Domestic violence was another topic Green touched on because some of the children have witnessed it. He said he explained to the children why they shouldn't hit people to resolve problems and warned them to not end up in his courtroom.

"I told them that I would come see them," he said. "So they don't have to come see me in court."

Being a part of the change

Down the street from the courthouse, UF's Innovation Square continues to develop. It is about a 10-minute walk from the Porters Community Center.

Simmons said that downtown and at Innovation Square, things are changing and opportunities are developing.

"We want to be a part of that change," she said.

"We don't want to be left behind," echoed Charles "Sonny" McKnight, a longtime Porters resident.

McKnight, 70, who said he was born in the front room of the house that he lives in today, said Simmons was the spark that started the change in Porters.

"I saw the fire, I saw the fire in you," he said to Simmons. "I saw how people fell in behind her and supported her. I'll tell you, this is what the grandmamas and the granddaddies have been praying for years, for this community to change and come together."

Simmons smiled and responded that she was very humbled.
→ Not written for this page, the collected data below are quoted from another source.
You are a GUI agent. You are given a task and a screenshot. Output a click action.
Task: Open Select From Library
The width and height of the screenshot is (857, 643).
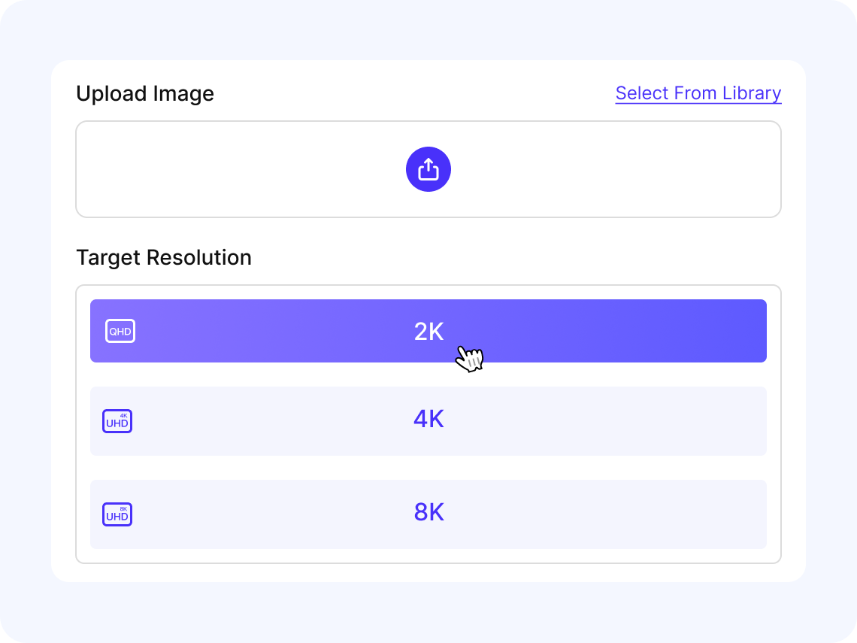tap(698, 93)

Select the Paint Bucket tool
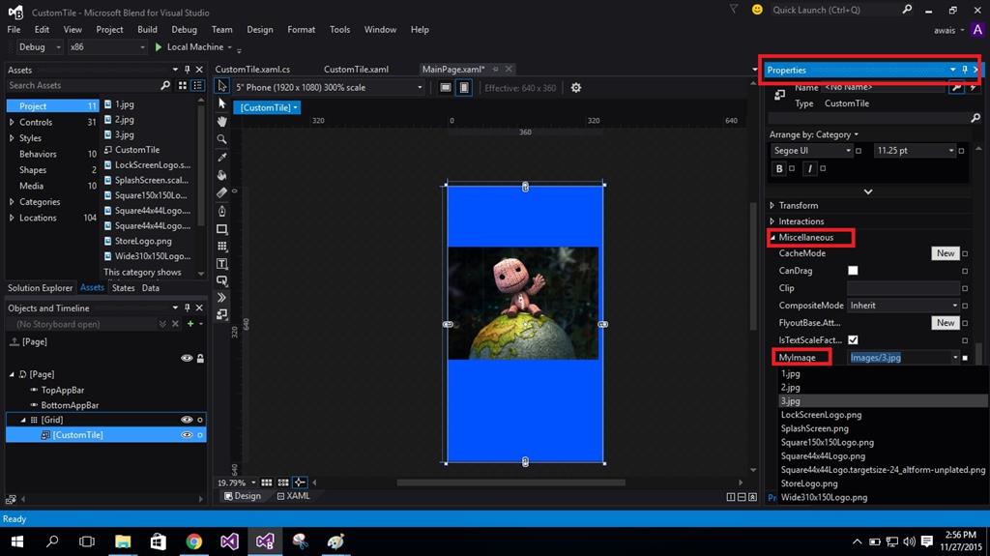[x=221, y=175]
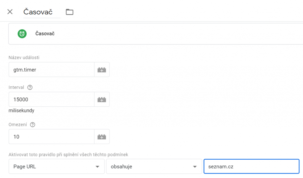303x178 pixels.
Task: Focus the Interval field containing 15000
Action: [51, 99]
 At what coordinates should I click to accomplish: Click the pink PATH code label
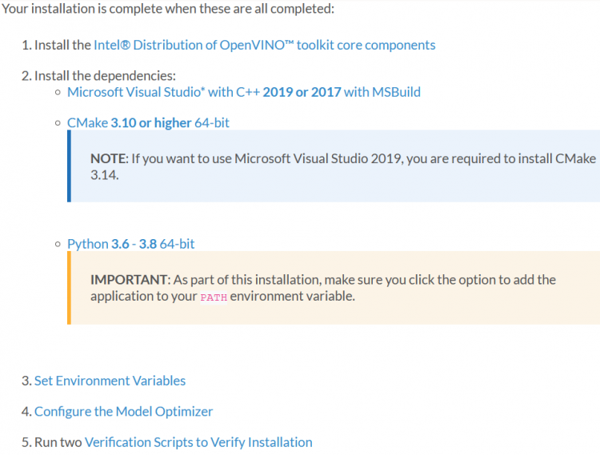click(214, 297)
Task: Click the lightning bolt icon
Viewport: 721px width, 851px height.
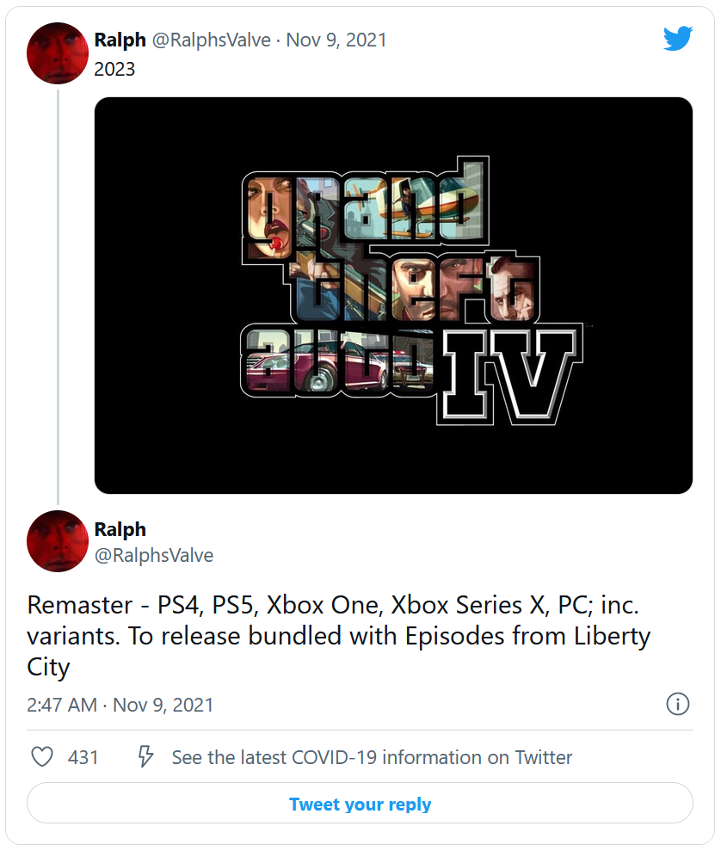Action: click(146, 757)
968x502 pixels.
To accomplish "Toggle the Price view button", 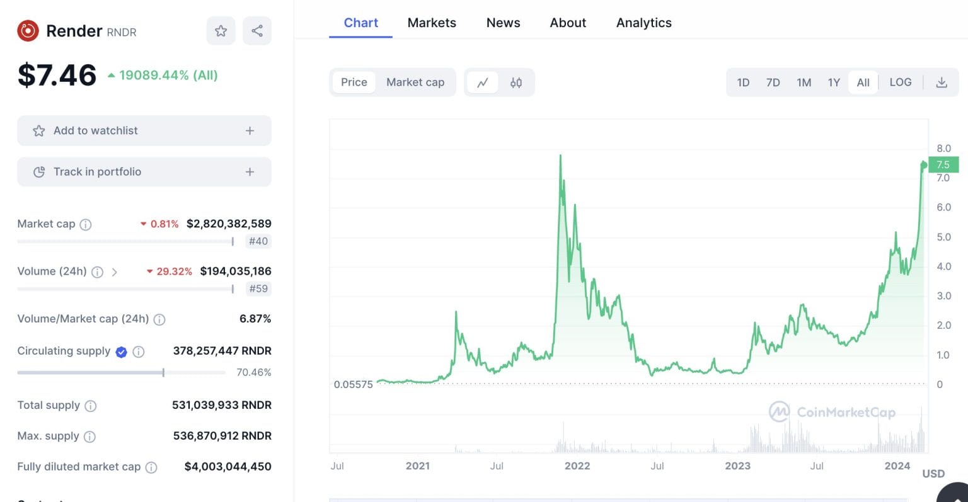I will tap(354, 82).
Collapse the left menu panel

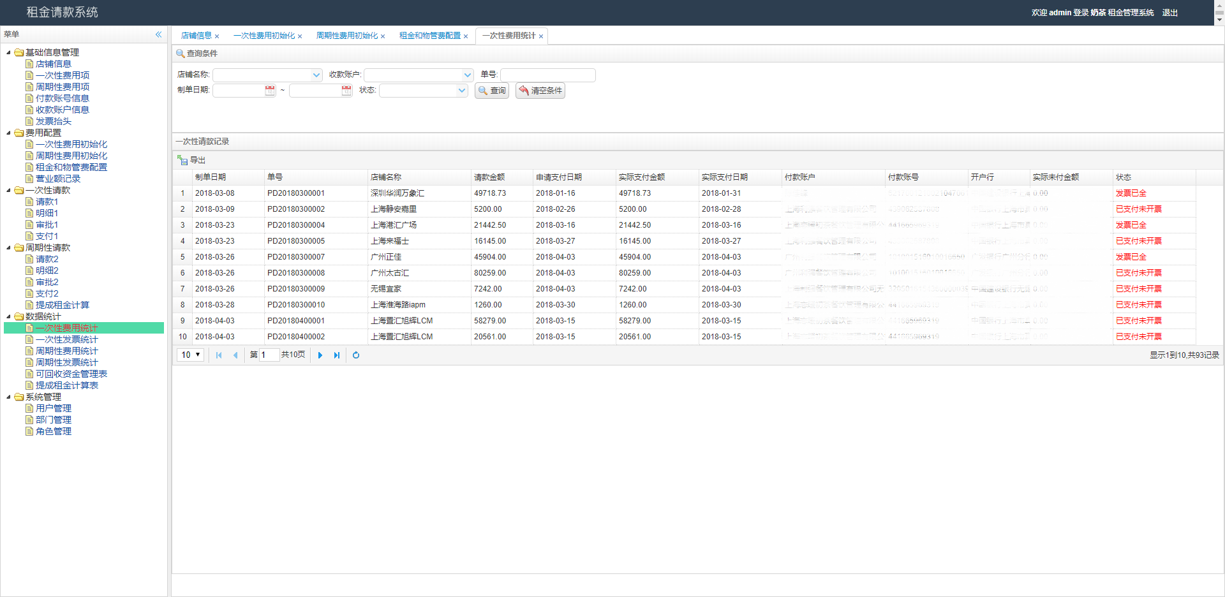pos(158,34)
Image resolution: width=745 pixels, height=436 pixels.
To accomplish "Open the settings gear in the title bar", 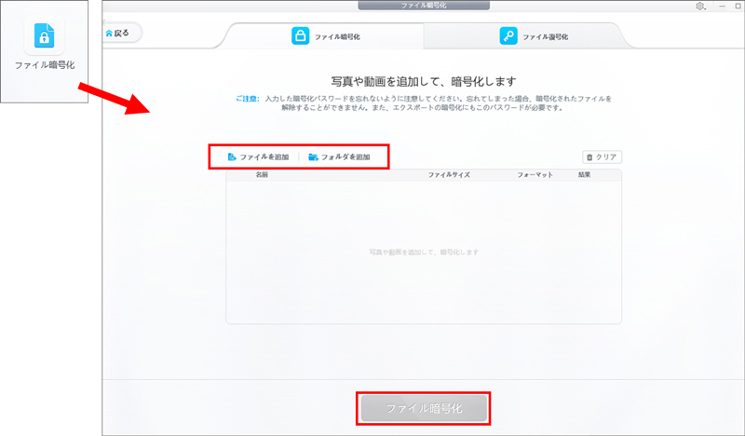I will [700, 7].
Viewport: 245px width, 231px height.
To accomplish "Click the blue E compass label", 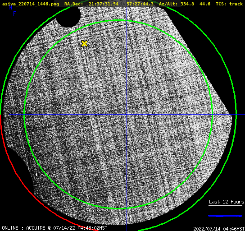I will [15, 14].
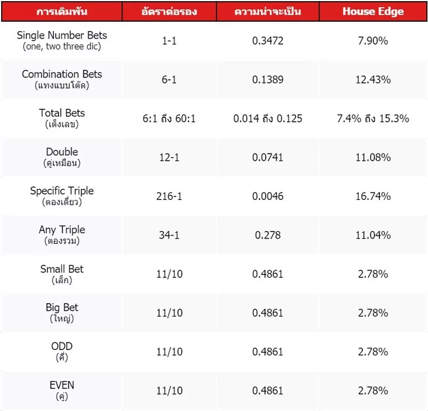
Task: Click the 34-1 odds cell
Action: coord(169,235)
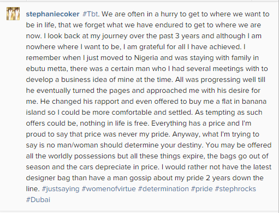Click the word "Anyway" in the caption

tap(186, 134)
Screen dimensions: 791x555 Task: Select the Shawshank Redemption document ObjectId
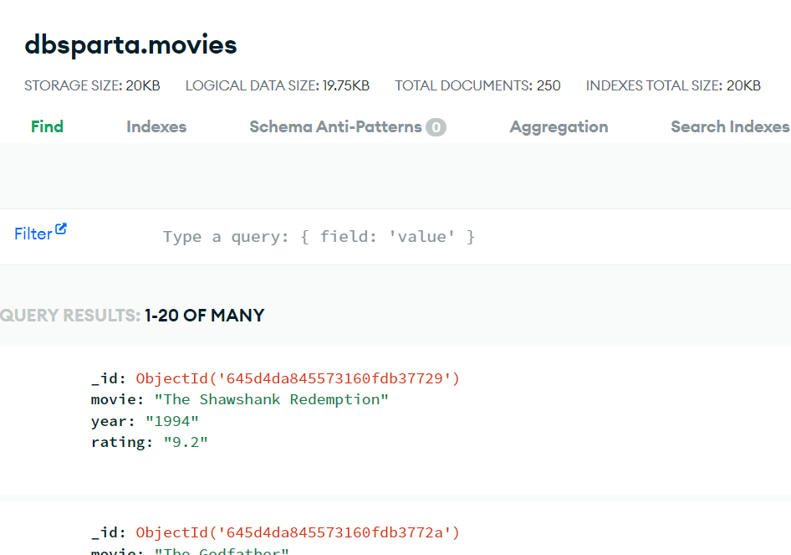click(x=297, y=378)
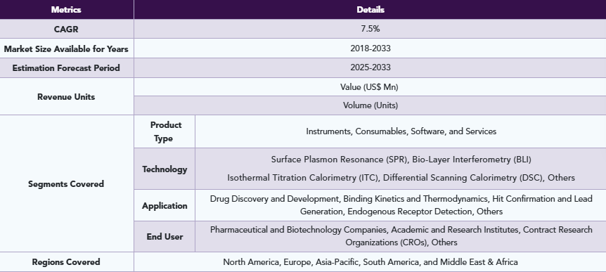
Task: Click the 7.5% CAGR value
Action: (x=370, y=29)
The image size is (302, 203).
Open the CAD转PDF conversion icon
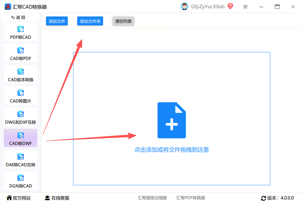(x=21, y=50)
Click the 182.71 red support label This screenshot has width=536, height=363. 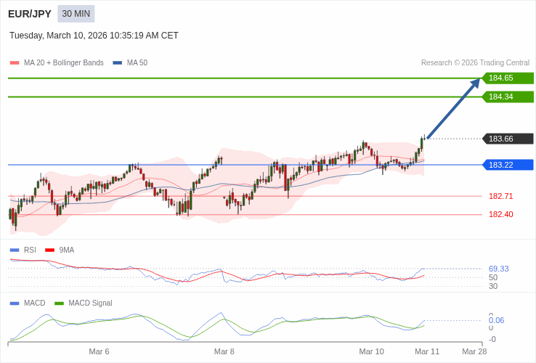click(500, 196)
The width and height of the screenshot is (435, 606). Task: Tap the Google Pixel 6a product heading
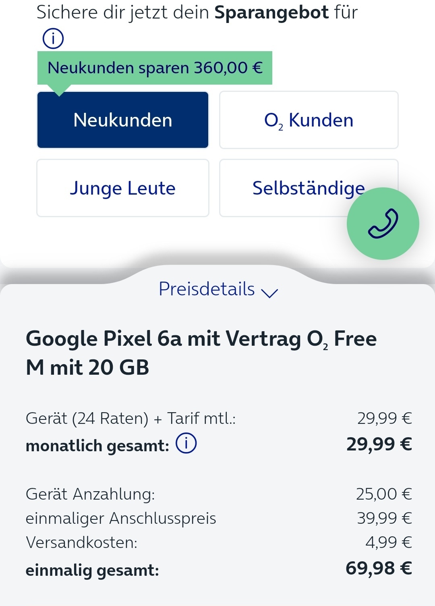(201, 353)
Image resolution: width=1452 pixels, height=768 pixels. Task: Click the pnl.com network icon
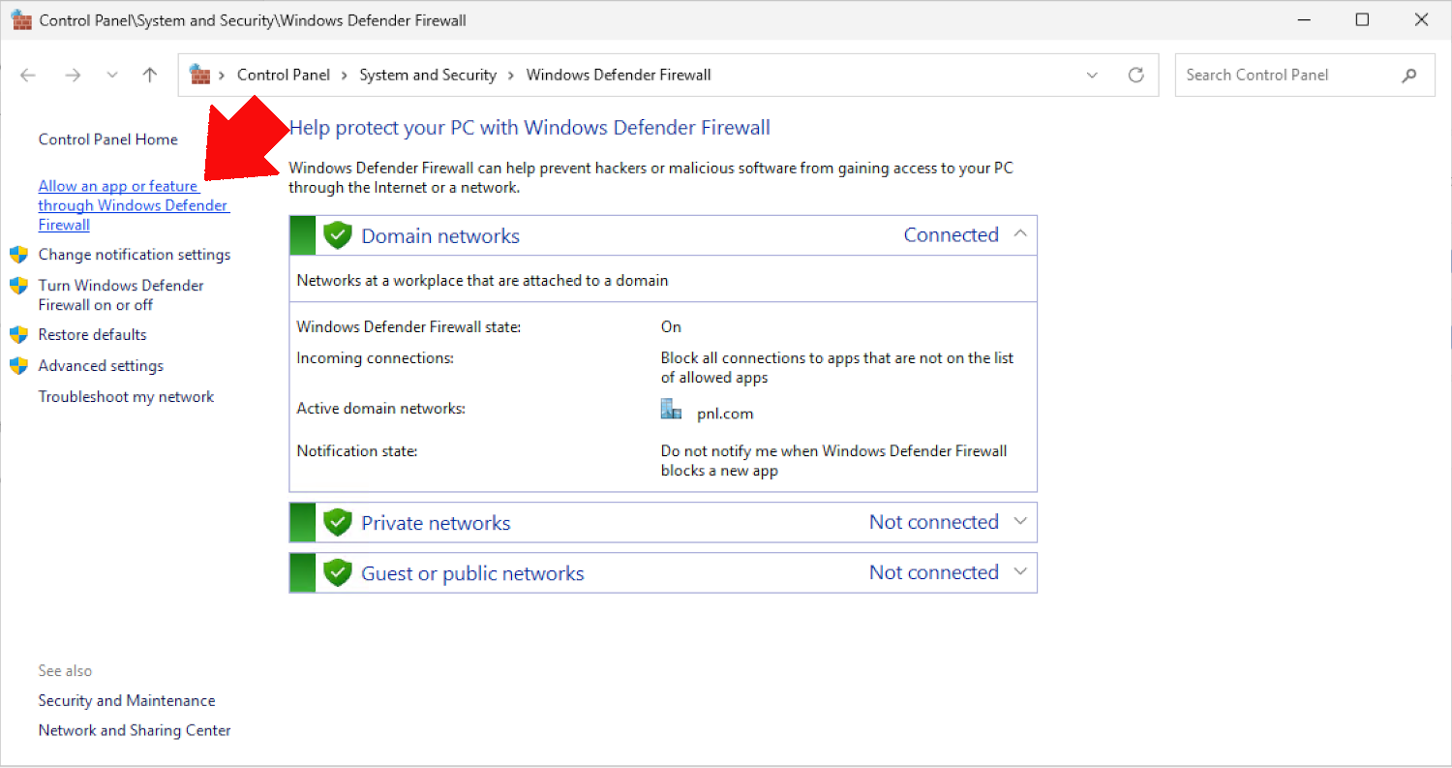pyautogui.click(x=671, y=410)
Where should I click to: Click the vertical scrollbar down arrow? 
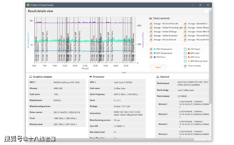click(211, 137)
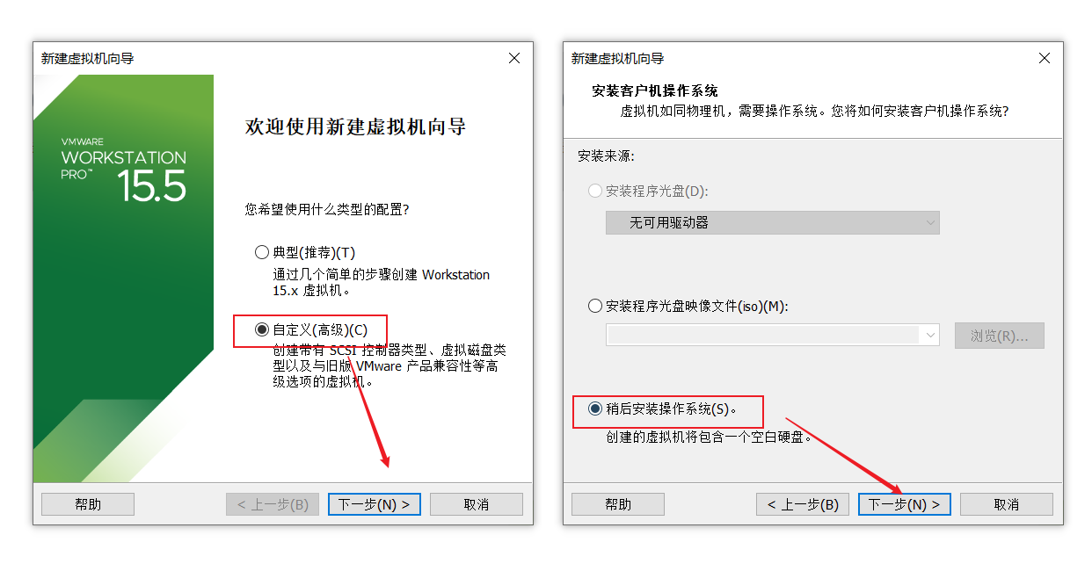1092x564 pixels.
Task: Close the welcome wizard dialog
Action: 513,57
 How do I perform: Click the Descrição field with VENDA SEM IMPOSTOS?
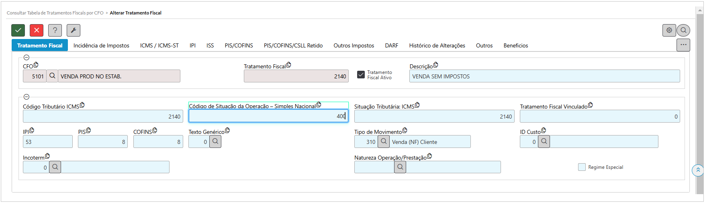pos(544,76)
"We want doctors and lawyers and scientists and researchers to come from our communities," she said. "We want presidents to come from our communities. We want professors to come from our communities. That's what we're building."

There was a time when McKnight said he was afraid to let his grandchildren play in the front yard. "But our neighborhood is alive now," he said. "Even the elderly can get out and walk around."

Simmons and others say they want the rest of Gainesville to appreciate the efforts that are taking place to revitalize Porters.

It's a little-known fact that the University of Florida played its first home football game on a field in Porters. UF defeated the Gainesville Athletic Association 16-6 on Oct. 5, 1906.

On Saturday, there will be an unveiling ceremony for the historical marker noting this event. Simmons said she hopes that day to see Porters residents standing alongside their neighbors from UF and the entire Gainesville community.